Which propositions ground our relations to the capitalized worldviews supported by travel practices, at a time when the overflow of imagery keeps on producing superficial landscapes? How do these ‘worldviews’ affect different subjectivities and how can it be subject to change without embarking on a search for additional meaning? How can a disruption to this movement be appropriated and enrich artistic practices? Possible answers to these questions emerge, in the first chapter, from an approach to the visual realm of the late nineteenth century and the position of the observer towards the spectacular image. This analysis sees itself extended in the second chapter, into the scope of the tourist and the performances of staged realities and the lure of artificiality. Tourism appears in the context of this research as a metaphor for how 'image‐world' is perceived and performed through the consumption of its representations. What happens when these dream‐images are destabilized?
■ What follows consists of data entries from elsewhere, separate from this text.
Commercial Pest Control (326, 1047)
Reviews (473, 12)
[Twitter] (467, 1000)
I propose that the awareness of these sort of 'disrupted' images can eventually contribute to an interruption in the flow of meaning construction, thus offering the possibilities of relating not just to what we 'see', but to how we can consciously and personally affect what we see.

REVIEW

This thesis has a beautiful title, which is reflected throughout the paper.
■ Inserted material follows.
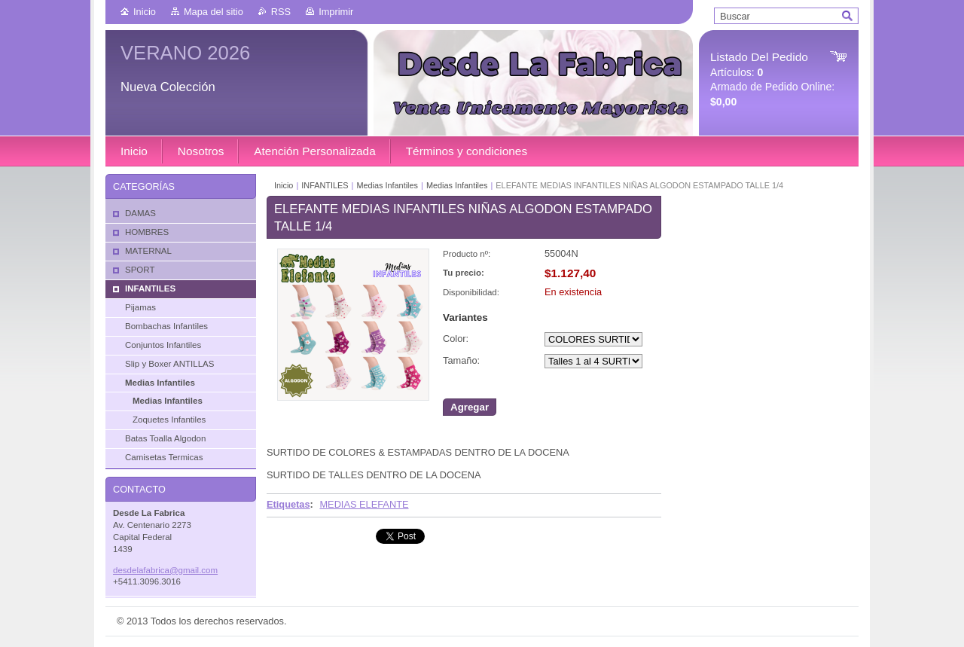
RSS (281, 11)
This paper offers a critical perspective on the notion of tourism for nearly any reader as many of us like to think
we're not.
I have some remarks though:
In my view the emphasis was maybe to heavy on the analysis of the imagined place and how the tourist is trapped within this field of longing. At times the transition from one analysis to another perspective of contemplation was a bit sudden. The use of the word 'real' was not explicated, and it has many meanings. In my view it was not made clear enough what her view on this was. A trip, travel, can be an alienating experience. The notion of the 'real' as something which one cannot convey and which therefore is able to evoke alienation, could have shed light on this experience. The meaning of the word 'scopic' came late in the paper. As a result the language used in this thesis at times felt a bit 'theoretically' proper and a bit 'wordy'.
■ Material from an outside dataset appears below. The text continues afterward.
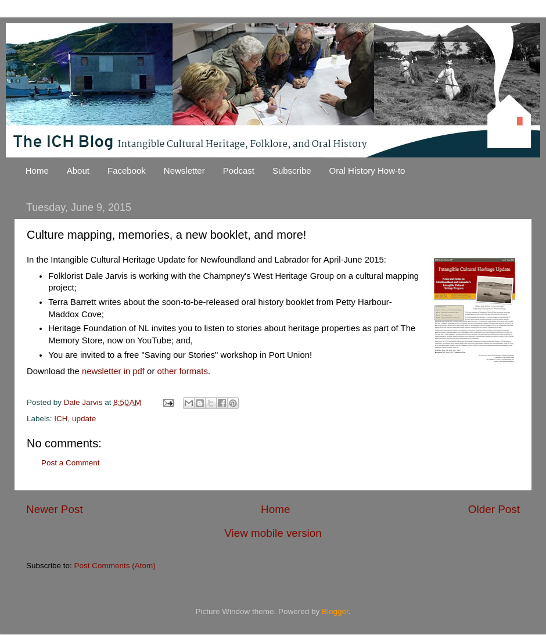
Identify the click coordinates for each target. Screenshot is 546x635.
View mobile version (273, 533)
However, the whole paper came to life when the link with Baudrillard's experience of the desert was related to the two artists mentioned in this paper. I would argue that Dominique Gonzalez's work is about being in a place (the city as desert) and as a work made by someone who knows a place but still feels an outsider. However Allen Sekula's work seems the perfect example for the ideas put forward here. His works undermine the idea of the comfortable tourist and the dryness of his view seriously disrupts the idyll put to many of us.
I also feel this paper is well researched, and the ideas around the notion of the destabilised and fragmented image is well constructed. A.B.

Ansuya Blom has been working as an artist since '77. Her drawings and films focus mainly on the individual in relation to the internal and external world. She holds an MA in Psychoanalysis from Middlesex University, London, UK.